In a press briefing on Tuesday, the spokesperson for Ethiopia’s Ministry of Foreign affairs, Dina Mufti, said that “some parties seek to create tensions” between the two states, stressing that their “historical relations” are “too deep to be shaken by the desire of conspirators.”
“Ethiopia has always been keen on the stability of its neighbourhoods to the same extent that it is keen on the stability and security of its people,” Mufti said, as quoted by the ministry’s official Facebook page. “When the revolution erupted in Sudan to achieve the demand of the people for freedom and justice, the government and people of Ethiopia stood by its brothers in Sudan.”
Mufti, despite accusing Sudan of using force since 9 November, pointed out that both sides had positively concluded a two-day meeting of the High-Level Political Committee that took place last week between top-level officials from both sides.
The meeting was attended by Ethiopia’s deputy prime minister and top diplomat Demeke Mekonnen, while Sudan’s cabinet affairs minister Omar Munis led his country’s delegation.
During the meeting, Mufti explained, the Ethiopians thanked the Sudanese side for the “unwavering support and understanding for our law-and-order enforcement operation in the Tigray Region,” and for “letting our citizens cross their boarder and cordially hosting them.”

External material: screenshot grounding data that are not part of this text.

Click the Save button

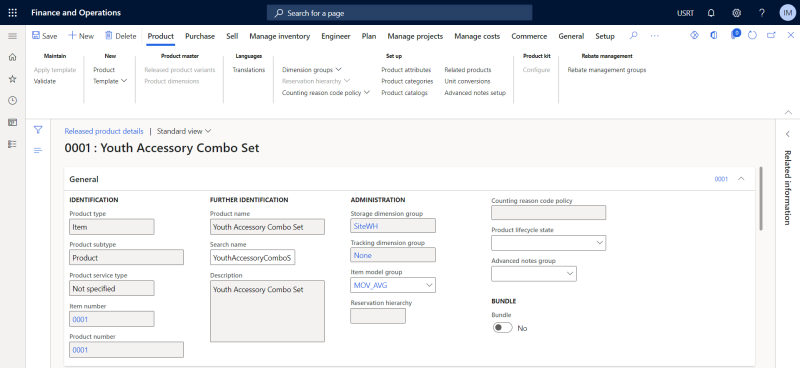click(44, 36)
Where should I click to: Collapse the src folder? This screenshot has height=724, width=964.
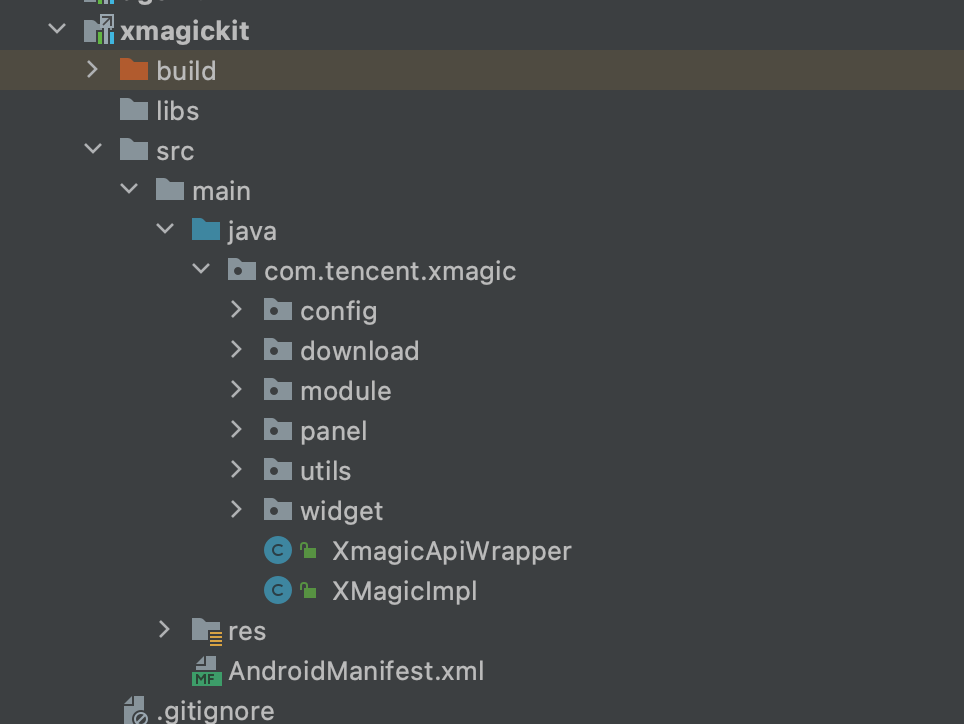click(x=93, y=150)
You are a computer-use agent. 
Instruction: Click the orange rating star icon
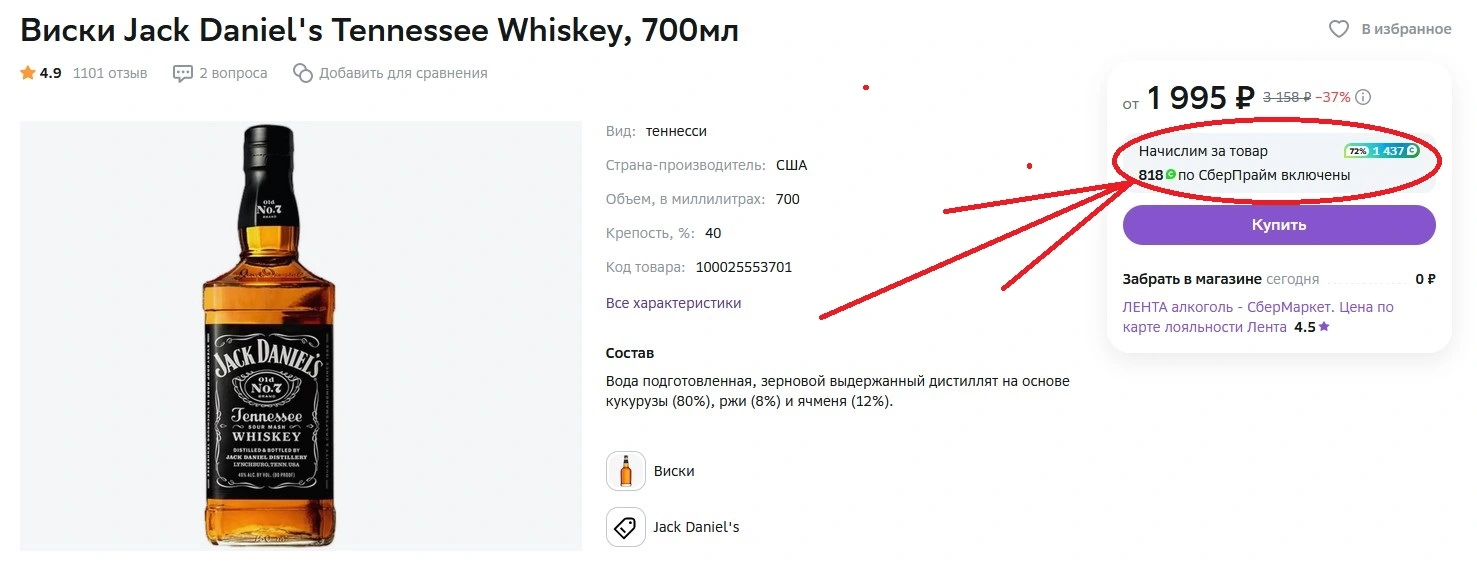(x=28, y=73)
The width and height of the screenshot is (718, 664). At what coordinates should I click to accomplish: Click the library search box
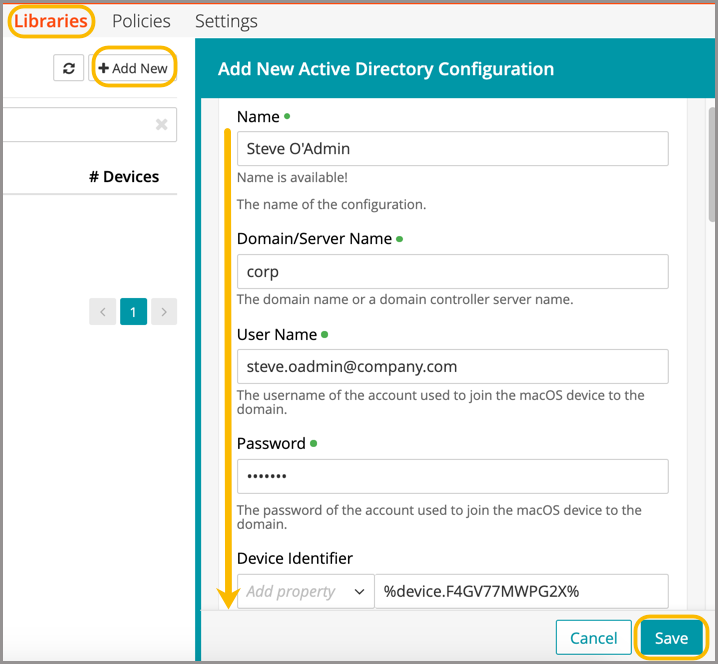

The Ethiopian delegation vowed “to translate the strong bilateral relations into more strategic cooperation,” including in areas of railway development and port utilisation, Mufti said.

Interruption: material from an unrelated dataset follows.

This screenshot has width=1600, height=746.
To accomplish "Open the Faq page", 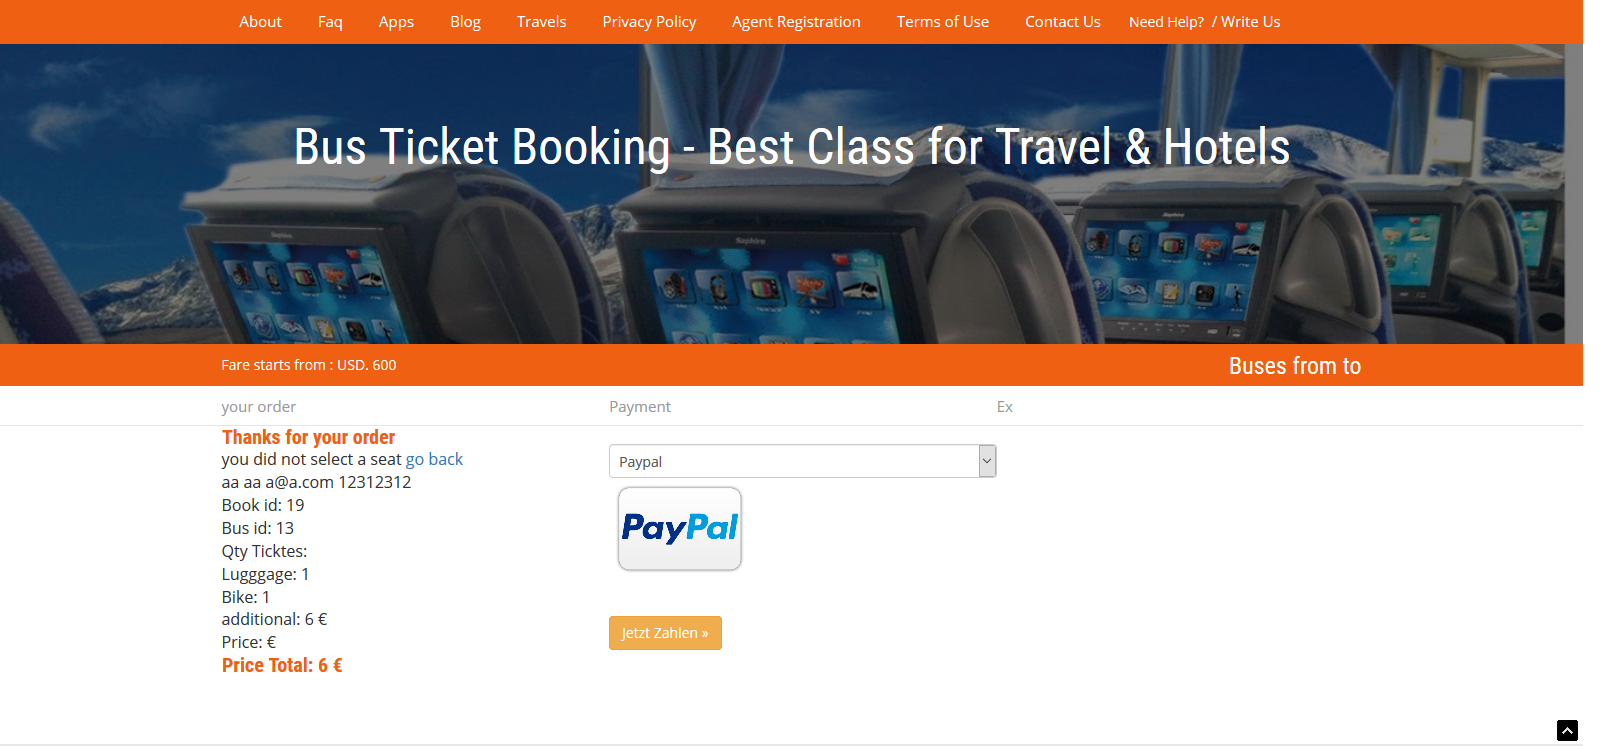I will point(330,22).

Mufti also revealed that Sudan insists on determining a date for the start of the border demarcation process. “They said when the borders are demarcated, we can discuss anything, including the issue of Ethiopian farmers on Sudanese territory.”
The two delegations said they would report to their heads of state after the meetings.

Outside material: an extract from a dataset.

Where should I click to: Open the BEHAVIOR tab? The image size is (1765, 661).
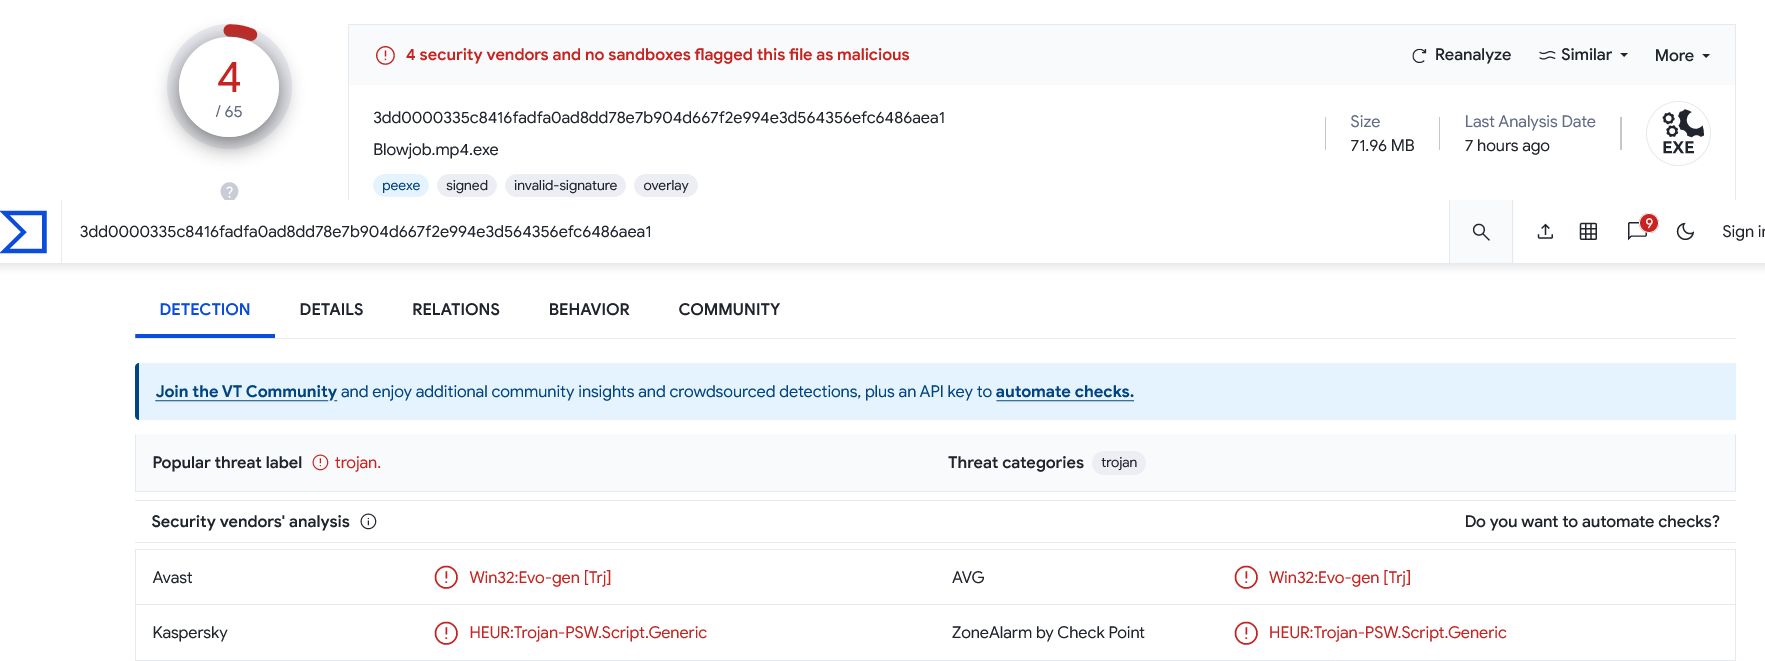pyautogui.click(x=589, y=310)
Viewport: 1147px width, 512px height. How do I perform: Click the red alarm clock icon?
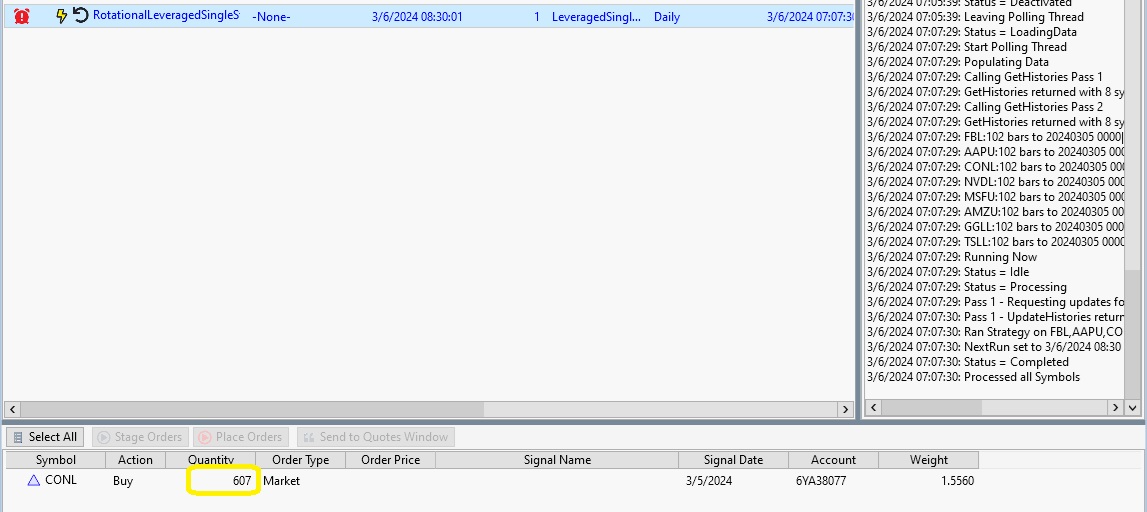tap(22, 16)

Emphasising that Sudan also supports “dialogue,” Sudan’s information minister Faisal Saleh told Reuters that “our army will do its duty to take back all our land. Currently our army has taken back between 60 and 70 percent of Sudanese land.”
Salih explained that Sudanese forces had clashed and acted defensively for two days against Ethiopian “regular forces”, not militias.
“Sudanese intelligence reports confirmed that the organisation, training and arming of the forces that attacked were not militias but regular forces,” he said.
For years, Sudan has complained about attacks by Ethiopian farmers against its territories, counting on the support of armed, Ethiopian militias to expel Sudanese citizens from their homes and take their possessions.
Media reports suggest that the conflict has taken place in agricultural land in Al-Fashqa, an eastern border region in which Sudan has recently deployed troops. Al-Fashqa is part of Sudan’s national boundaries.